Written exercise: Reproduce every one of the records below word for word, with no changes.

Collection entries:
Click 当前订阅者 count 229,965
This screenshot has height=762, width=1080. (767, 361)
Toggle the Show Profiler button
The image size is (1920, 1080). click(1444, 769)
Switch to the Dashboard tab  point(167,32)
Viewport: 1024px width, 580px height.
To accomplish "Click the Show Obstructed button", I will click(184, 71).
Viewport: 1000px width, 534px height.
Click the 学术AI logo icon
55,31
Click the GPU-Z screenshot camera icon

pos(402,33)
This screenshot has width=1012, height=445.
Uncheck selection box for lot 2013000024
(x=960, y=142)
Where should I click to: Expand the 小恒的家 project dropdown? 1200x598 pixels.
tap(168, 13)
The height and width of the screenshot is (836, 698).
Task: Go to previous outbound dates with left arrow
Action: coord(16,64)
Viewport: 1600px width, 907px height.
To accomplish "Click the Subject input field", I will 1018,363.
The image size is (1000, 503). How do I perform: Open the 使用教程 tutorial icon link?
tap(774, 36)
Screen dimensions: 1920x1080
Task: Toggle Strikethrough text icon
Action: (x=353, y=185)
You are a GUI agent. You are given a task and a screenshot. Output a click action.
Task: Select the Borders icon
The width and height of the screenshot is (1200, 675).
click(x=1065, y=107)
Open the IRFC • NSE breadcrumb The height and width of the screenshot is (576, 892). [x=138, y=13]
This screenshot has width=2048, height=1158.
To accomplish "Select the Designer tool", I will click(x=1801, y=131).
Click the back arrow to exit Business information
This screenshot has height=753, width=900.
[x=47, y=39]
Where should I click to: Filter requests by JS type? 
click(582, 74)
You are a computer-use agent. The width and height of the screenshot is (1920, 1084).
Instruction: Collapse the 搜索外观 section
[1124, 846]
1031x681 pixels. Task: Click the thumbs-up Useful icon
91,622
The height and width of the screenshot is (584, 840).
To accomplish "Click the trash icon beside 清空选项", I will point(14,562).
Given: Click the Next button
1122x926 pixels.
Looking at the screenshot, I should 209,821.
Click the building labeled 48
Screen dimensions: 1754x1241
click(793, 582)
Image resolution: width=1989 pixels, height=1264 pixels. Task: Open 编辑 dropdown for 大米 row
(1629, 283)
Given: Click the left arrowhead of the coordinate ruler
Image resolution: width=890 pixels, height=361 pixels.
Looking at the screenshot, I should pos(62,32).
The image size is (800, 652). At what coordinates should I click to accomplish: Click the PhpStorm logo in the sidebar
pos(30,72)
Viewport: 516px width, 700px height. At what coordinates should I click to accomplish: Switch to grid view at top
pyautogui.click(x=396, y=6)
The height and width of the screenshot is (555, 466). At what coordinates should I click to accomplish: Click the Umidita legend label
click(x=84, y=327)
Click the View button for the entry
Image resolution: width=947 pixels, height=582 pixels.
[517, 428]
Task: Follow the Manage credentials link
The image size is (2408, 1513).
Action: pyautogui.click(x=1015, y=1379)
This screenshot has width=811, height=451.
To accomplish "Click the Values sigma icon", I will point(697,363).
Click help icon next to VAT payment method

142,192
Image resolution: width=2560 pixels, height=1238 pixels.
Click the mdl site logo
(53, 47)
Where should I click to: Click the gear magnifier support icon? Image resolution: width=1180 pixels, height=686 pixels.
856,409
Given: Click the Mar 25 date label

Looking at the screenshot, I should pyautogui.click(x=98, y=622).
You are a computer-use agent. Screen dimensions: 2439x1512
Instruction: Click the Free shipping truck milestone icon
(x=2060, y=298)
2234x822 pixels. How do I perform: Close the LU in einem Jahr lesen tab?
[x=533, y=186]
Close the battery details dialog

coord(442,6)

Task answer:
Click 当前订阅者 count 229,965
This screenshot has height=762, width=1080. (767, 361)
Toggle the Show Profiler button
The image size is (1920, 1080). click(1444, 769)
Switch to the Dashboard tab  point(167,32)
Viewport: 1024px width, 580px height.
To accomplish "Click the Show Obstructed button", I will click(184, 71).
Viewport: 1000px width, 534px height.
Click the 学术AI logo icon
55,31
Click the GPU-Z screenshot camera icon

pos(402,33)
This screenshot has width=1012, height=445.
Uncheck selection box for lot 2013000024
(x=960, y=142)
Where should I click to: Expand the 小恒的家 project dropdown? 1200x598 pixels.
tap(168, 13)
The height and width of the screenshot is (836, 698).
Task: Go to previous outbound dates with left arrow
Action: coord(16,64)
Viewport: 1600px width, 907px height.
To accomplish "Click the Subject input field", I will 1018,363.
The image size is (1000, 503). How do I perform: Open the 使用教程 tutorial icon link?
tap(774, 36)
Screen dimensions: 1920x1080
Task: Toggle Strikethrough text icon
Action: (x=353, y=185)
You are a GUI agent. You are given a task and a screenshot. Output a click action.
Task: Select the Borders icon
The width and height of the screenshot is (1200, 675).
click(x=1065, y=107)
Open the IRFC • NSE breadcrumb The height and width of the screenshot is (576, 892). [x=138, y=13]
This screenshot has width=2048, height=1158.
To accomplish "Select the Designer tool", I will click(x=1801, y=131).
Click the back arrow to exit Business information
This screenshot has height=753, width=900.
[x=47, y=39]
Where should I click to: Filter requests by JS type? 
click(582, 74)
You are a computer-use agent. The width and height of the screenshot is (1920, 1084).
Instruction: Collapse the 搜索外观 section
[1124, 846]
1031x681 pixels. Task: Click the thumbs-up Useful icon
91,622
The height and width of the screenshot is (584, 840).
To accomplish "Click the trash icon beside 清空选项", I will point(14,562).
Given: Click the Next button
1122x926 pixels.
Looking at the screenshot, I should 209,821.
Click the building labeled 48
Screen dimensions: 1754x1241
click(793, 582)
Image resolution: width=1989 pixels, height=1264 pixels. Task: Open 编辑 dropdown for 大米 row
(1629, 283)
Given: Click the left arrowhead of the coordinate ruler
Image resolution: width=890 pixels, height=361 pixels.
Looking at the screenshot, I should pos(62,32).
The image size is (800, 652). At what coordinates should I click to accomplish: Click the PhpStorm logo in the sidebar
pos(30,72)
Viewport: 516px width, 700px height. At what coordinates should I click to accomplish: Switch to grid view at top
pyautogui.click(x=396, y=6)
The height and width of the screenshot is (555, 466). At what coordinates should I click to accomplish: Click the Umidita legend label
click(x=84, y=327)
Click the View button for the entry
Image resolution: width=947 pixels, height=582 pixels.
[517, 428]
Task: Follow the Manage credentials link
The image size is (2408, 1513).
Action: pyautogui.click(x=1015, y=1379)
This screenshot has width=811, height=451.
To accomplish "Click the Values sigma icon", I will point(697,363).
Click help icon next to VAT payment method

142,192
Image resolution: width=2560 pixels, height=1238 pixels.
Click the mdl site logo
(53, 47)
Where should I click to: Click the gear magnifier support icon? Image resolution: width=1180 pixels, height=686 pixels.
856,409
Given: Click the Mar 25 date label

Looking at the screenshot, I should pyautogui.click(x=98, y=622).
You are a computer-use agent. Screen dimensions: 2439x1512
Instruction: Click the Free shipping truck milestone icon
(x=2060, y=298)
2234x822 pixels. How do I perform: Close the LU in einem Jahr lesen tab?
[x=533, y=186]
Close the battery details dialog

coord(442,6)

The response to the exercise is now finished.